Petugas : (melempar uang saya)

Urusan dengan kasir beres. Untung kasirnya ramah. Kalau ngga, sepertinya bisa terjadi „pertumpahan darah di situ“, hehe.

Act 2.

Hari yang sama. Siang harinya. Tempat: salah satu universitas negeri di Bandung. Ternyata sedang jam istirahat, jadi menyempatkan diri dulu makan siang di Ngopi Doeloe. Sekalian menenangkan diri. Eits, jangan senang dulu. Apa kejadian berikutnya?

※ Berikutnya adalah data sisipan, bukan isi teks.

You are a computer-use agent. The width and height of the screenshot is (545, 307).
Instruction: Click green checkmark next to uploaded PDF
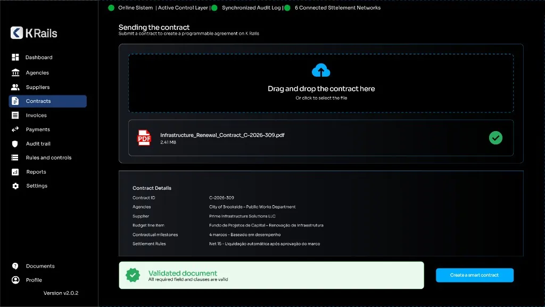tap(496, 138)
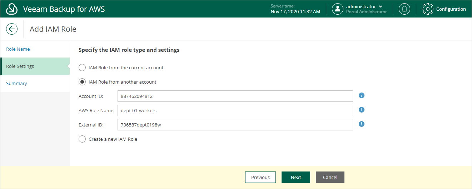Select the Role Settings step

pyautogui.click(x=35, y=66)
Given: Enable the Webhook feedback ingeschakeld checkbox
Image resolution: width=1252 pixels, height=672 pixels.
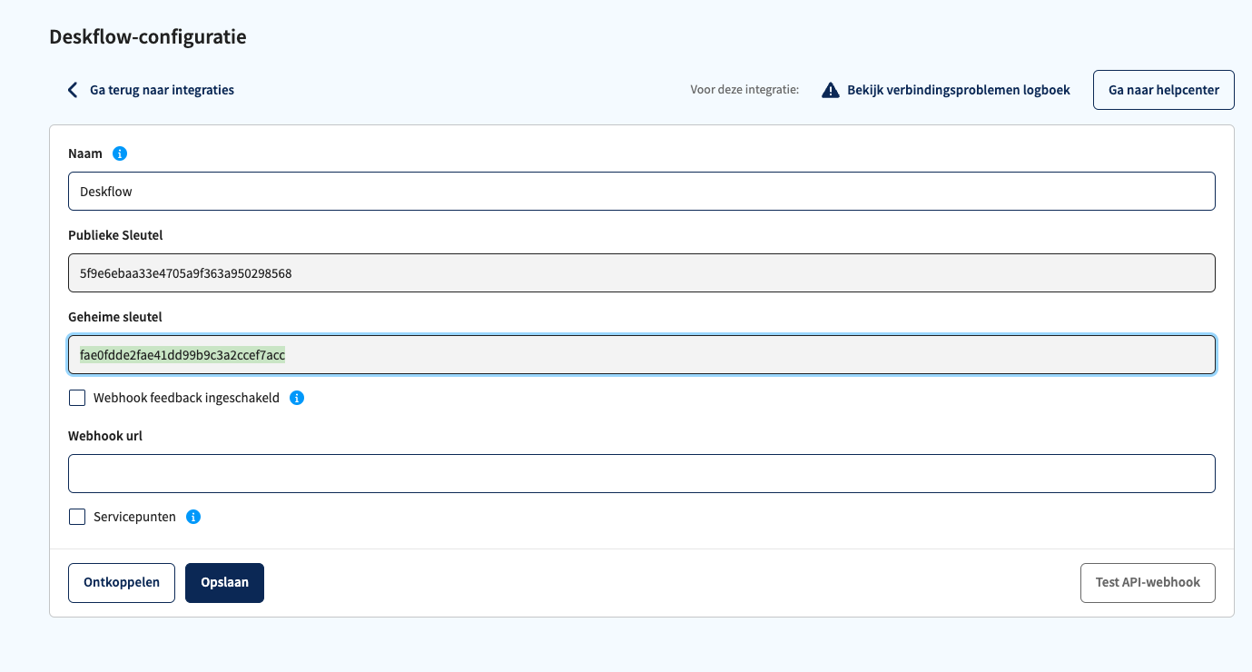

Petugas : ”Ini harus ditulis pakai tinta hitam. Bukan pakai bolpoin.” (transkripsi sesuai dengan yang didengar –red.)
Saya : (heran) ”Bolpoin bukan tinta ya?” (pertanyaan bodoh)
Petugas : ”Tinta hitam itu boxy.”
Saya : (masih heran) ”Oh gitu? Saya ngga tahu.
Lagipula, ngga disebutkan di sini tidak boleh pakai bolpoin. Bolpoin kan pakai tinta juga, Bu?” (duh, masih bodoh pula)
Petugas : ”Beda. Bolpoin itu bla bla bla” (berusaha menerangkan, saya masih heran)
Saya : ”Ya udah, nanti saya ganti lagi.”
Petugas : ”Tulis sekarang saja.”
Saya : ”Ngga, di rumah aja.” (ngambek karena ngga tahu apa pentingnya membedakan bolpoin dan boxy)
Petugas : ”Kalau ini di fotocopy ya?”
Saya : (masih dan makin kesal) ”Ini pakai tinta hitam, Bu, semacam boxy, yang jel, bukan bolpoin.
Ibu ini gimana sih? Giliran saya beneran pakai tinta hitam malah disangka foto copy”. (masih kesal ingat ngga penting banget ngurusin boxy dan bolpoin).
Petugas : ”Masa sih? Kayak di foto copy.” (sambil menilik-nilik berkas saya)
Saya : ”Kalau mau kelihatan asli atau bukan, kenapa ngga disuruh pakai tinta biru saja atau tinta warna warni”. (masih kesal)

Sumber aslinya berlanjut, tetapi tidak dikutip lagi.